A 3-year-old malnourished girl presented on the 8^th day of illness with fever, abdominal pain and distension, with poor oral intake. Acute liver failure (ALF) was diagnosed. ^a On ultrasound scan, two large liver abscesses were detected (one in segment VII and another in segment IVA & IVB), the largest measuring 6.4 × 6.0 cm. Investigations showed a leucocytosis (51.3 × 10⁹/L with neutrophils 75%, and lymphocytes 20%), but normal platelet count, and raised inflammatory markers (Procalcitonin: 8.8 ng/mL, and C-reactive protein at 188 mg/L). Intravenous ceftriaxone, cloxacillin and metronidazole were started. Two pigtail catheters, inserted into each abscess, drained thick pus but despite this, she deteriorated rapidly with vasoplegic shock, encephalopathy, respiratory failure and acute kidney injury (AKI) stage-3 (urea-32 mmol/L (1.7–8.3), creatinine-0.15 mmol/L (0.04–0.10) and fluid overload-13.5%) in the first 24 h of admission, i.e the 9^th day of illness. Vancomycin was added, considering the possibility of methicillin resistant staphylococcal aureus (MRSA).

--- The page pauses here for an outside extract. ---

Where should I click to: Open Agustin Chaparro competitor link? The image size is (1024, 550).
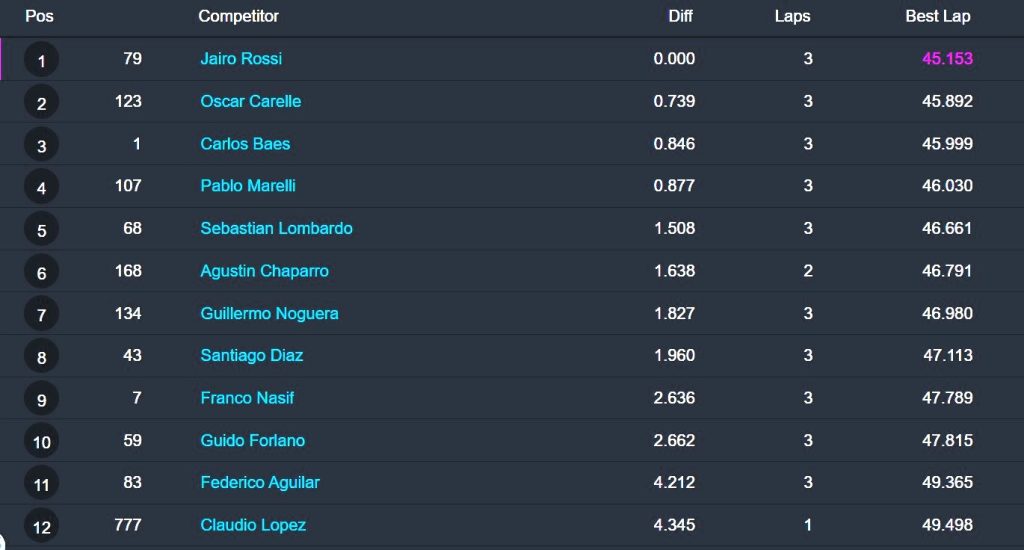click(264, 270)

On the 11^th day of illness, mechanical ventilation was introduced in view of respiratory failure and renal replacement therapy was started in view of AKI stage-3 (anuria). On the 16^th day of illness, renal function improved but encephalopathy, and hepatic function (bilirubin (0.14 mmol/L) and INR (5.8) did not. Rupture of a liver abscess was suspected on ultrasound and two abdominal drains were thus inserted. Her ammonia levels rose to 200 µmol/L and platelets fell to 19 × 10⁹/L; despite all our efforts, the child did not improve and succumbed to ALF and multi organ dysfunction syndrome (MODS) on the 21^st day of illness. Her blood culture had grown a MRSA and the pus from the liver showed gram positive cocci, but was negative for an amoebic polymerase chain reaction test. The abdominal drain culture did not grow any organism, and the baby's immune deficiency work up was negative.

Discussion

Around 30% of childhood ALF is caused by infection ¹ ; liver abscess, as aetiology, is rare. ¹ An Indian study found amoebic liver abscess causing ALF in 4/28 children. ² It also showed that non-viral aetiology had lower mortality rate (25%) as compared to viral (50%) in ALF.

Usually, a liver abscess does not cause hepatic derangement, as it defines a focal hepatic necrosis. Recent data, however, demonstrate that a complicated liver abscess could have raised transaminases as compared to uncomplicated. ³ Also, most children (77%) have a deranged coagulogram at admission. ³ The mechanism for this is considered to be a mass effect of multiple abscesses. A second observation in our case is that the child had MRSA septicaemia and Gram positive cocci were detected in the abscess. The most common organisms worldwide are Klebsiella pneumonae followed by E.coli, but in India it is staphylococcus,^3,4 though the overall yield of culture is very low (3–12%).^3,4 Multiple abscesses were seen in 25% of children, and abscesses >5 cm in diameter were noted in 68%. ⁴ Survival is the rule even in multiple, large volume abscess, even with complications.

Septicaemia, per se, is the most likely cause of ALF; thus when a child presents with such, primary liver abscesses should be searched for as an underlying aetiology. The signs of ALF were apparent in our case de novo, prior to the discovery of liver abscesses and prior to abscess drainage.

Conclusion

Pyogenic liver abscess is rarely associated with ALF. Nevertheless, when a child presents with signs of ALF, evaluating for possible liver abscess and secondary sepsis is important.